In den Anfang des 19. Jahrhunderts erbauten Gewächshäusern aus Glas und Eisen gedeihen Kakteen und viele andere tropische Pflanzen in der für sie zuträglichen Atmosphäre. Eine um 1730 gepflanzte und aus England stammende Libanonzeder ist mit ihren stolzen 20 Metern Höhe wohl einer der ältesten Bäume von Paris, der nur noch von der Akazie übertroffen wird, die seit 1636 im Jardin des Plantes beheimatet ist. Obwohl der botanische Garten eher wissenschaftlichen Zwecken diente, wurde er dennoch reizvoll und einfallsreich angelegt. Der Besucher wird von wunderschönen Ausblicken ebenso überrascht, wie von halb von Bäumen und Sträuchern verdeckten Statuen.

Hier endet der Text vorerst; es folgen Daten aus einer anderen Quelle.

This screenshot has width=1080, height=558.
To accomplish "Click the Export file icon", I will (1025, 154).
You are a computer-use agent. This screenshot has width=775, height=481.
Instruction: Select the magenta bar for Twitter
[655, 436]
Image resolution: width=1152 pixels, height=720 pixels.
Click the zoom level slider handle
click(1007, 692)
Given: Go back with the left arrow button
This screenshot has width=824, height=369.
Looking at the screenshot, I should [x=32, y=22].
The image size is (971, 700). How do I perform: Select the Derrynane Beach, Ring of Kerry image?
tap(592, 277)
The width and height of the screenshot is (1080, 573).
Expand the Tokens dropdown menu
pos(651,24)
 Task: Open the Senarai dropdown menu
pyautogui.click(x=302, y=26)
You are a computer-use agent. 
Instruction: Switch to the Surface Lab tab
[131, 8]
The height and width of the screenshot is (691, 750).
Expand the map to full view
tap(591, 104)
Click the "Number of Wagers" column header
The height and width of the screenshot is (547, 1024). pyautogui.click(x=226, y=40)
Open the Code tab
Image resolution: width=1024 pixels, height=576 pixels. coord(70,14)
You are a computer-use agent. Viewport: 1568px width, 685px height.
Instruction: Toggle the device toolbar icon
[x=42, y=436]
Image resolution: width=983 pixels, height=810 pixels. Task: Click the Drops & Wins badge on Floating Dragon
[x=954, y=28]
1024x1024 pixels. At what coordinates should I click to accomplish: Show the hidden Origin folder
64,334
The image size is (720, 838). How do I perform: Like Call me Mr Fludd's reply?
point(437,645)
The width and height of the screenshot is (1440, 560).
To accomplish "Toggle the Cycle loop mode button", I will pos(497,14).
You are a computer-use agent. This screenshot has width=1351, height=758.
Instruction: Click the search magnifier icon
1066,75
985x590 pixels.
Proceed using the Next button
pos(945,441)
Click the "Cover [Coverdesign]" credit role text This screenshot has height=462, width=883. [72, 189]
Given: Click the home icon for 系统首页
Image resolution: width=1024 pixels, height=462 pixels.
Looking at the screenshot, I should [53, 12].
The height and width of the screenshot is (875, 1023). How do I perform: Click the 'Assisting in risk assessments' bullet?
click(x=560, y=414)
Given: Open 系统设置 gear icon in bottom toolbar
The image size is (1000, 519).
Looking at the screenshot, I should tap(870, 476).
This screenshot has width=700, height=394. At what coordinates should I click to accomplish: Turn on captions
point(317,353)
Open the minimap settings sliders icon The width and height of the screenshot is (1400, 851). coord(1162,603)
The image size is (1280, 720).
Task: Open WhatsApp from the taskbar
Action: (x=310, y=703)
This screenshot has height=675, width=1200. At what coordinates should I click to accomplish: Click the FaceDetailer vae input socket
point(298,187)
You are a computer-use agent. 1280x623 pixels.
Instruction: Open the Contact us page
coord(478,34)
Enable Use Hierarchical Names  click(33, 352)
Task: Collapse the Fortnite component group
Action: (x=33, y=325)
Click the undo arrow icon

Der Park beherbergt außerdem eine Botanik-Schule, einen Zoo und das große Naturhistorische Museum, für dessen Besuch man genügend Zeit einplanen sollte. Hier erfährt man Wissenswertes über die naturgeschichtlichen Forschungsgebiete der Botanik, Mineralogie, Zoologie, Paläontologie und Ökologie. Besonders interessante Einblicke verspricht die “Galerie der Evolution”, die neben beeindruckenden Skeletten längst ausgestorbener Tiere auch Edelsteine und fossile Insekten zeigt.
In der Umgebung des Jardin des Plantes haben sich viele Krankenhäuser angesiedelt, von denen die Pitié Salpêtrière das größte und bekannteste der Stadt ist. Einst von Ludwig XIV. für kranke und sozial schwache Frauen und Kinder gegründet, galt dieses Krankenhaus zu späteren Zeiten als Vorläufer einer humanen Behandlung psychisch Kranker; hier starb Prinzessin Diana nach ihrem Autounfall im Jahr 1997.